-- Exercise instructions --
In the article on Beatrice Lascaris di Tenda below, on what date did she marry Facino Cane?

--- start of Document extract ---

Beatrice Lascaris di Tenda or Beatrice de Tende or Beatrix (c. 1372 – 1418), was an Italian noblewoman who was the wife of Facino Cane, Count of Biandrate and a  condottiero, and then wife to Filippo Maria Visconti, Duke of Milan, who had her killed.

Family
Beatrice was born in 1370 or 1372 or 1376. She was the daughter of Pietro Balbo II and the sister of Giovanni Antonio I Lascaris Count of Tende and grew in an ancestral castle erected in a valley that opens to the north of the Col di Tenda. She was part of the Lascaris di Ventimiglia Conti di Tenda, a branch of the House of Ventimiglia, who were sovereigns of a large province in Maritime Alps area.

First marriage

On September 2, 1403, she married Facino Cane of Montferrat, a military commander and condottiero, who usually was in the service of the Visconti dukes.  He reputedly treated her with great consideration and respect and divided his honors and treasures with her. She is said to have accompanied him in battle.

Facino Cane died May 19, 1412 at Pavia, the very day of the assassination of Giovanni Maria Visconti, the second duke of Milan. Cane's death left Beatrice a very rich widow. She had four hundred thousand ducats, the domain of those towns and lands that were in her dead husband's control, and many men-at-arms.

Second marriage

Filippo Maria Visconti succeeded his murdered brother in the Duchy of Milan. Some of his council advised him to marry Beatrice, whose worth exceeded his own personal fortune and territorial control, despite that she was twenty years his elder. Once he obtained his new wife's resources, he easily conquered the various rulers of the smaller neighboring domains. Building on the Facino's foundation, he reconstructed a state that began to compare of that of his father, Gian Galeazzo Visconti, before it fell apart under his brother Giovanni's rule.

However, despite the wealth, territory, and military strength that she had brought to him, Filippo grew averse to Beatrice, perhaps because of jealousy of her late husband's reputation, or her own political power, or her greater age, or that she bore no children, or his favoring of his mistress, the much younger Agnese del Maino.

--- end of Document extract ---
--- start of Information supplied ---

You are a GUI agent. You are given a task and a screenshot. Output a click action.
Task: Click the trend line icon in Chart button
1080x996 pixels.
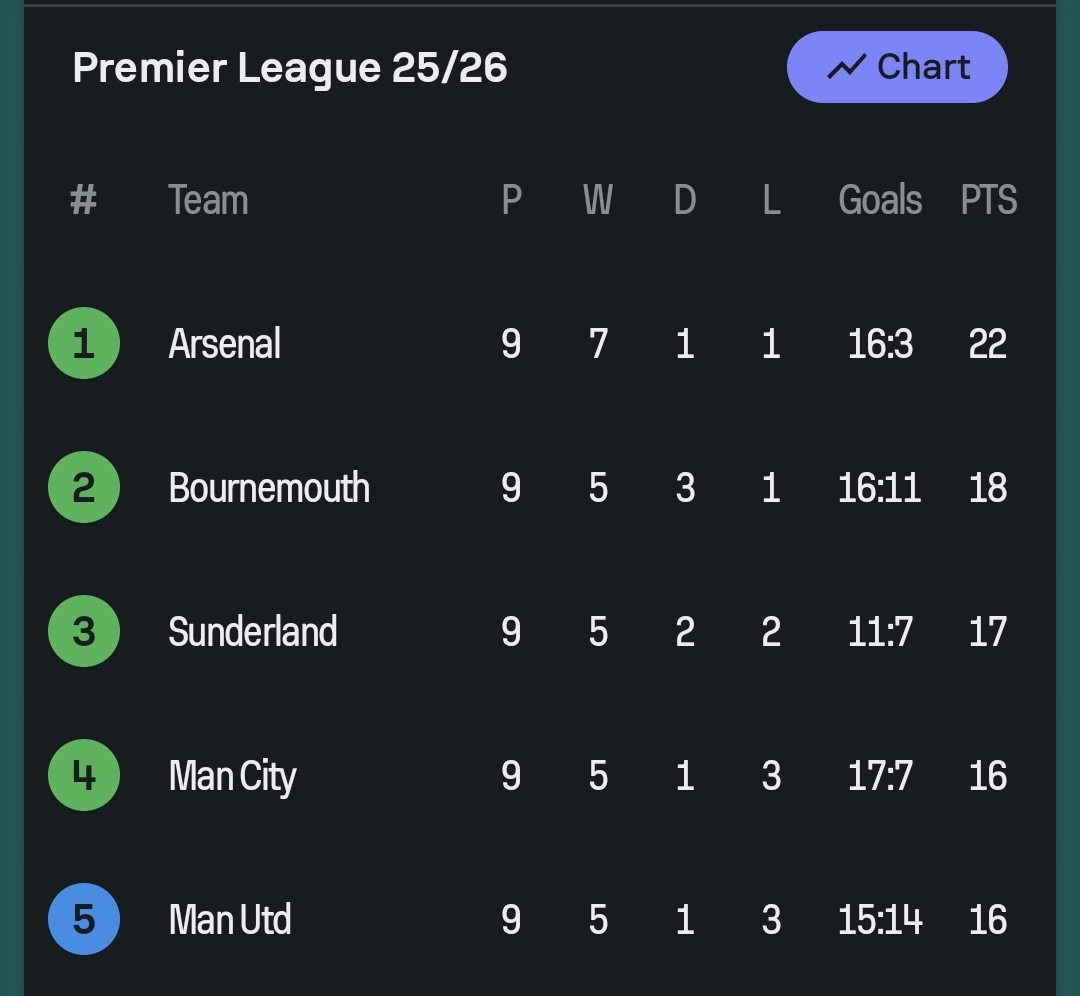(x=846, y=68)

--- end of Information supplied ---

-- Solution to this task --
September 2, 1403